Historic Preservation, the University of Kentucky, and Legos

Funkhouser Building of the University of Kentucky in Lego.
Though not on the BGT's Endangered List, many of the campus structures by its
architect (Ernst Johnson) are slated for, or at risk of, demolition. 
For Christmas, I received the Lego Architecture Studio. It is truly a Lego set for adults, especially those with an interest in architecture. And even though I have no training, I'm always up for a little fun. With a bourbon in hand, one of my first "projects" was to recreate, in Lego, some of the historic structures in Lexington. Of particular interest were those properties slated for inclusion on the Blue Grass Trust's "Eleven in Their Eleventh Hour" list for 2014.

The BGT's focus for 2014 was on historically significant structures located on the campus of the University of Kentucky. Many, though not all, of these buildings are modern in design (which is well suited for the Lego Architecture Studio, I might add) and the architectural beauty and significance of such mid-20th century structures have been discussed with much greater detail than prior properties listed on endangered lists. The release of the BGT's 2014 list dovetailed with UK Trustee meetings on which the same very buildings' fate would be determined. Within a short time, the wrecking ball will strike several of these unique structures.

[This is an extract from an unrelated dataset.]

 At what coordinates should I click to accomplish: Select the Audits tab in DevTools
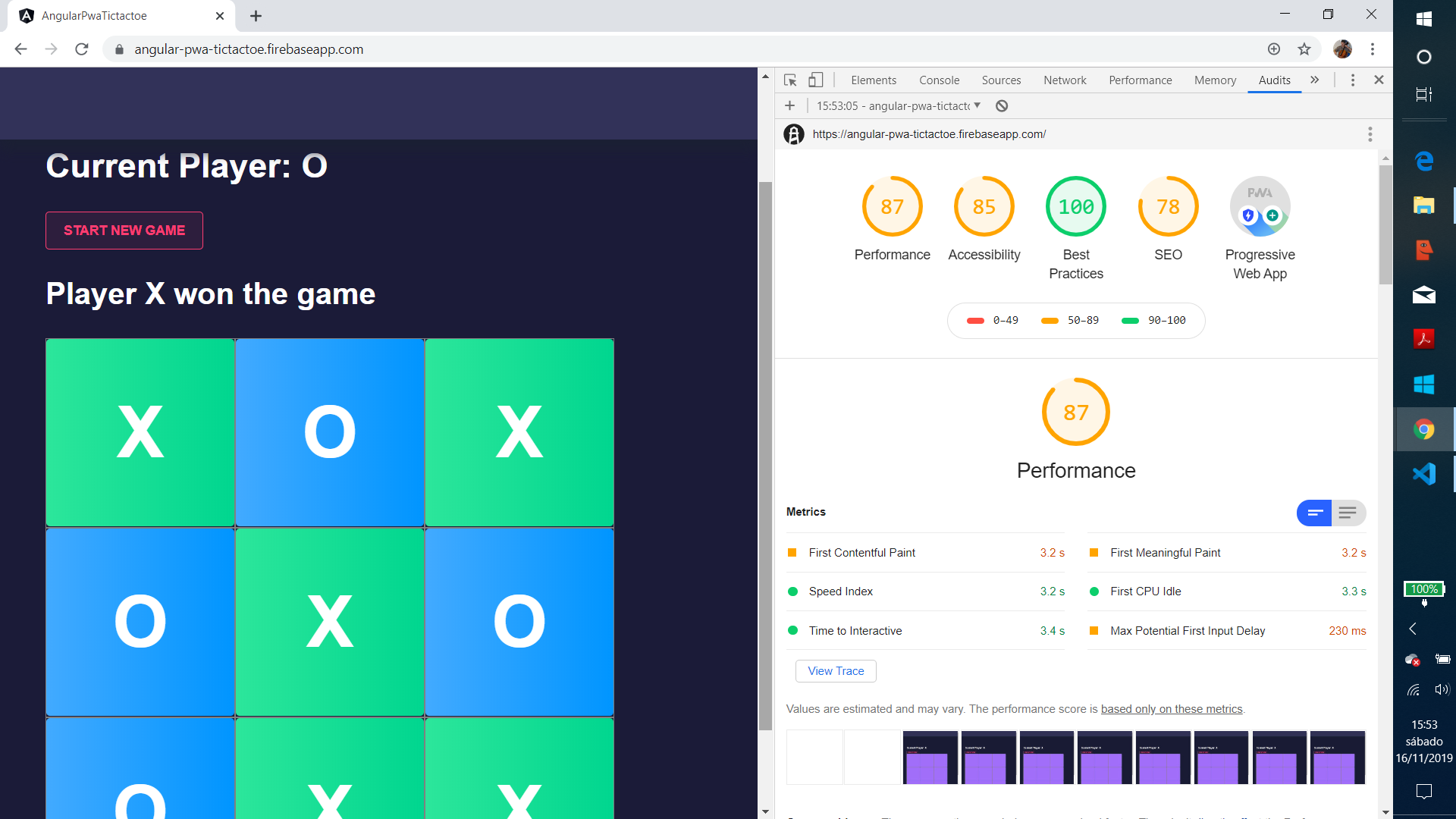[x=1273, y=80]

The Kirwan-Blanding Complex was designed by architect Edward Durell Stone. UK has not
confirmed whether these 1967-era, 23-story towers and surrounds will survive. Of them and
their architectural style, Tom Eblen wrote that while "modernist buildings [are] not
for everyone ... they're worth saving anyway." 
Once the fate of the buildings had been determined, the BGT reiterated a Plan B: "documenting [the buildings] thoroughly  ... provid[ing] an opportunity for preservation and design students to become involved and educated [and to leave] behind an accurate and detailed record for future research." UK's own VisCenter and historic preservation programs could make great effort together to accomplish these aims.
Wenner-Gren Aeronautical Research Laboratory in Lego is slated for immediate demolition.
Built in 1940, the stories related to Wenner-Gren are numerous and its importance huge.
It was designed by architect Ernst Johnson, a noted Lexington architect. A chapter in the
book accompanying the Lego set discussed the concept of scale, something I practice with
my interpretation of the Wenner-Gren Laboratory.
Though my Lego interpretations are hardly accurate or detailed of the original structures, they show how these campus facilities can be a source for imagination and inspiration if given the opportunity. Though preservation of the structures is no longer an option, I do hope that each building can be fully documented.